High in the foothills

15 December 2010 | Tim Phillips


One of the conversational innovations of the mobile phone era has been that now, when you answer the phone, your friend at the other end can ask: “Where are you?” In a move that will provide ever more outlandish answers to this question, Nepal’s Ncell has just built the world’s highest 3G base station in the Khumbu valley, 5,200m high in the foothills of Mount Everest.

This is higher than the top of Mount Fuji. There’s no electricity, so the mast is powered by solar panels. “There is no road and no drinking water there either,” says Sanju Koirala, corporate communications manager for Ncell, “There’s no sand or cement. All the construction materials had to be carried on a helicopter.”

But 3G masts are heavy, and the parts had to be brought from the airport in a five-day trek on mules. The construction process is arduous, because the air has about half the oxygen in it that your body is accustomed to, leading to altitude sickness. You wake in the night feeling as if you are suffocating, have severe headaches and vomiting, decreased co-ordination and feelings of disorientation.

Ncell’s base camp mast isn’t just to keep climbers and tourists in touch with home, although the boom in adventure tourism means that up to 700,000 trekkers every year want to send a photo home. They are helping to justify Nepal receiving the mobile infrastructure that is now commonplace almost everywhere in the world. You can see why the country has been a late developer though; Nepal has eight of the world’s 10 highest mountains, and several hundred peaks at 5,200m or higher.

“As you can figure out, it is sometimes very costly to build masts in Nepal,” says Koirala, “but we are building everywhere. By the end of 2010 we want to cover all 75 districts.”

The 2011 goal is to have 90% coverage, at a cost of $100 million – although half of Nepal lives below the UN poverty line of $1.25 per day, meaning a slow return on investment. “The ARPU for Nepal is very low,” says Koirala, “but the phone is now a basic necessity. We don’t treat our phones as luxuries.”

Ncell is 80% owned by TeliaSonera, whose engineers get to help put up the base stations. In 2008 mobile penetration was 15%, which has already doubled. Ncell has 3.7 million subscribers in Nepal.
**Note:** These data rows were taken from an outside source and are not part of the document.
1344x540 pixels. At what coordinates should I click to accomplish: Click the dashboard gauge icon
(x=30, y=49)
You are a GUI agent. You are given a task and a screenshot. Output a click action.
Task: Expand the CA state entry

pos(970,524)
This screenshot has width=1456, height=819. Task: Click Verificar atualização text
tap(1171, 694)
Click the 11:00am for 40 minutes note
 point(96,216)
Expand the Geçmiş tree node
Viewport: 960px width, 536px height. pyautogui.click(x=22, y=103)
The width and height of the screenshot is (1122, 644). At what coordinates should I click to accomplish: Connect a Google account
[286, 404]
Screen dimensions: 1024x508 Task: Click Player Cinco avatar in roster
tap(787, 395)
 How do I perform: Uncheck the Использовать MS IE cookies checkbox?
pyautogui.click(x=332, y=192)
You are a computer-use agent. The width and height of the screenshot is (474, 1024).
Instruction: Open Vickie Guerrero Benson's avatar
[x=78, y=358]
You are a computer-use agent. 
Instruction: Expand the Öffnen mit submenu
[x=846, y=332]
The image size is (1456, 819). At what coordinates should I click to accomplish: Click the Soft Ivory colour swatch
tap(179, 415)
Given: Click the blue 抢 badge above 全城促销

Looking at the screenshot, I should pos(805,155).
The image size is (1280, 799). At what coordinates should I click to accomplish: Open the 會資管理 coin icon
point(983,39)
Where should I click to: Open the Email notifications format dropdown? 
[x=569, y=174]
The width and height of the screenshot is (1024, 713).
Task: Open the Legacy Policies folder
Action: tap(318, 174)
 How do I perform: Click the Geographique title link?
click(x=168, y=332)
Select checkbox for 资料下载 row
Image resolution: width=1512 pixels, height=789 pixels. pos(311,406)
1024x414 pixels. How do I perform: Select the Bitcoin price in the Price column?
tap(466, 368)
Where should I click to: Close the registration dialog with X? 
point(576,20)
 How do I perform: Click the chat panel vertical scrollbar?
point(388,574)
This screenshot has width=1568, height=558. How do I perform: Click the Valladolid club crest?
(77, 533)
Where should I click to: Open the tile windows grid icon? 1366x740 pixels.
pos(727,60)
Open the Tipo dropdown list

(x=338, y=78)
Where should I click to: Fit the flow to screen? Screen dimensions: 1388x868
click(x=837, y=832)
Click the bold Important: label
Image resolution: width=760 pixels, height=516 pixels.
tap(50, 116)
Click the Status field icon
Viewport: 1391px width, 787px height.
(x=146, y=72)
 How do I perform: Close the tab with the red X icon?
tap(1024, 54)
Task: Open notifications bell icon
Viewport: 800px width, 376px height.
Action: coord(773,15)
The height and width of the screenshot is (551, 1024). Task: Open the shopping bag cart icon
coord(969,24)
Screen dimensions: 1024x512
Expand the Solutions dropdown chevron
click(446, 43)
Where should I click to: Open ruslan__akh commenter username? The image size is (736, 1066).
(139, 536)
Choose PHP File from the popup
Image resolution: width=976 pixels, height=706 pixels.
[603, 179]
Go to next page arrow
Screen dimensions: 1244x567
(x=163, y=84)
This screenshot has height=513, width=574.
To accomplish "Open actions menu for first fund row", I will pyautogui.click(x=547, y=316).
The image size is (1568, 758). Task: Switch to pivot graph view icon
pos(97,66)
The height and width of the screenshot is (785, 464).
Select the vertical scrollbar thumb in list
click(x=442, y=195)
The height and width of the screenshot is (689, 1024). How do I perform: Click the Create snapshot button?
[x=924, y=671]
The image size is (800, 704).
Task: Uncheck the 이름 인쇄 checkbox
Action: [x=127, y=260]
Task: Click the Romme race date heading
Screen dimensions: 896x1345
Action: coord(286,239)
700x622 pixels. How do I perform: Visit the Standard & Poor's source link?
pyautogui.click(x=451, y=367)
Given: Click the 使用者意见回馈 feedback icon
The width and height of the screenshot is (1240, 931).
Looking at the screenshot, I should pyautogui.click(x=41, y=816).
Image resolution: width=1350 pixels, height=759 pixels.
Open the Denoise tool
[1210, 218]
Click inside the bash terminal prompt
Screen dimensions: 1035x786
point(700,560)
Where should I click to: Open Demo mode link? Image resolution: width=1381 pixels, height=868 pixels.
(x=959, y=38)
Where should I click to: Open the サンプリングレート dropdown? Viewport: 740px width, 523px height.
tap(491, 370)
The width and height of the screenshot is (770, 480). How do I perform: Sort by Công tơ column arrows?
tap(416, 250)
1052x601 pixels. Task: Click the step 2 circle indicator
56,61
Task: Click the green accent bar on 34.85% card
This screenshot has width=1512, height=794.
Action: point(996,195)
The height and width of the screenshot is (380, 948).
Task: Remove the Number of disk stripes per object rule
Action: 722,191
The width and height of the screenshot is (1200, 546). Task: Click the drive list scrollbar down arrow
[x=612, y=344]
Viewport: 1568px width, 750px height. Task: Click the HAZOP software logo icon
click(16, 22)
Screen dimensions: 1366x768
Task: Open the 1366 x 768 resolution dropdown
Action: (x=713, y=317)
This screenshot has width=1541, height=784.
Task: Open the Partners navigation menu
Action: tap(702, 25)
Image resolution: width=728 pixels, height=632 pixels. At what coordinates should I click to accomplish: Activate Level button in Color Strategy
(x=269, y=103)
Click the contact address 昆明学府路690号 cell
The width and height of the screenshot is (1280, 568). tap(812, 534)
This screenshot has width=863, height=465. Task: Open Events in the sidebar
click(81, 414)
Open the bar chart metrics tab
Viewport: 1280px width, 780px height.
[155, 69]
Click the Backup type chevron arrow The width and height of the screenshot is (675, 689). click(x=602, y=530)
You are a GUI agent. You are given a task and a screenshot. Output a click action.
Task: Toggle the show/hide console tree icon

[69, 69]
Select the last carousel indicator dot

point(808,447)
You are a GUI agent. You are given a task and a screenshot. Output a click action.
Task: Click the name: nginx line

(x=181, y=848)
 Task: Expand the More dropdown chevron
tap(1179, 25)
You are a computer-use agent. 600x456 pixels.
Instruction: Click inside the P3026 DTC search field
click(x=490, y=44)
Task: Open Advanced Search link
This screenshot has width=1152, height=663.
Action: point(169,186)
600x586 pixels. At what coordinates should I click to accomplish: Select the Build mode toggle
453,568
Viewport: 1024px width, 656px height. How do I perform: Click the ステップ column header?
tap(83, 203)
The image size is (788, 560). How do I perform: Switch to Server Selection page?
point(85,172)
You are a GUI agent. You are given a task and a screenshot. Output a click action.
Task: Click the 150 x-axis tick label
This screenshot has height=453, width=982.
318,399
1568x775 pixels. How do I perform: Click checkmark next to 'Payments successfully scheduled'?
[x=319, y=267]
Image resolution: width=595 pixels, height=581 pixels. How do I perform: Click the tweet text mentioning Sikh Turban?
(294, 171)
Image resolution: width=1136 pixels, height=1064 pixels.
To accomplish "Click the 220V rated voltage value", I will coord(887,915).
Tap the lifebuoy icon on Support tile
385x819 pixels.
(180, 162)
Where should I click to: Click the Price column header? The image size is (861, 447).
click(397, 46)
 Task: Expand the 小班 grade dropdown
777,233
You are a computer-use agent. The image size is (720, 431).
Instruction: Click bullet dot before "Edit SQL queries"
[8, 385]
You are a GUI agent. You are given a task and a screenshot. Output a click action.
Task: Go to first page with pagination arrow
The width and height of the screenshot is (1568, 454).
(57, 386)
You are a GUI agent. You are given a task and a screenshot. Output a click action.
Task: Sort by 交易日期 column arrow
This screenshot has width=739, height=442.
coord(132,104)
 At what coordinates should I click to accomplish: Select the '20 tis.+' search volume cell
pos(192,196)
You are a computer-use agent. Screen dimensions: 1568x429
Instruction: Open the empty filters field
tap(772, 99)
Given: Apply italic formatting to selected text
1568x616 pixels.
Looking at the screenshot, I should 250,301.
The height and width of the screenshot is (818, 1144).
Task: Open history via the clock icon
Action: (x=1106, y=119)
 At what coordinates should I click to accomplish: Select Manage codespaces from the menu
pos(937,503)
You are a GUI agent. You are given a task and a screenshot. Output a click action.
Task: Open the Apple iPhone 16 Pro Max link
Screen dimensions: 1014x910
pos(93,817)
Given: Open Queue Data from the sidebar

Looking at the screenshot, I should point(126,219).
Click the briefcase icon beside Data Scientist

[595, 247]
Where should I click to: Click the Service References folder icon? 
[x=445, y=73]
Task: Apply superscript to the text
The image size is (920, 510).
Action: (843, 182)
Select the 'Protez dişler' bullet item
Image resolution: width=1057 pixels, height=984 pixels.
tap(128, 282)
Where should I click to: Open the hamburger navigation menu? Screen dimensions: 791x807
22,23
When the tourists go home in winter, between 4,000 and 5,000 locals in the Khumbu valley can still communicate by phone and SMS. It will, at the very least, help in keeping up with your neighbour, in a region where “local” and “neighbour” also don’t mean quite what we think they do: “You see houses where you would have to walk for four or five days just to meet your friends,” Koirala says. “Or now you could always just send a text.”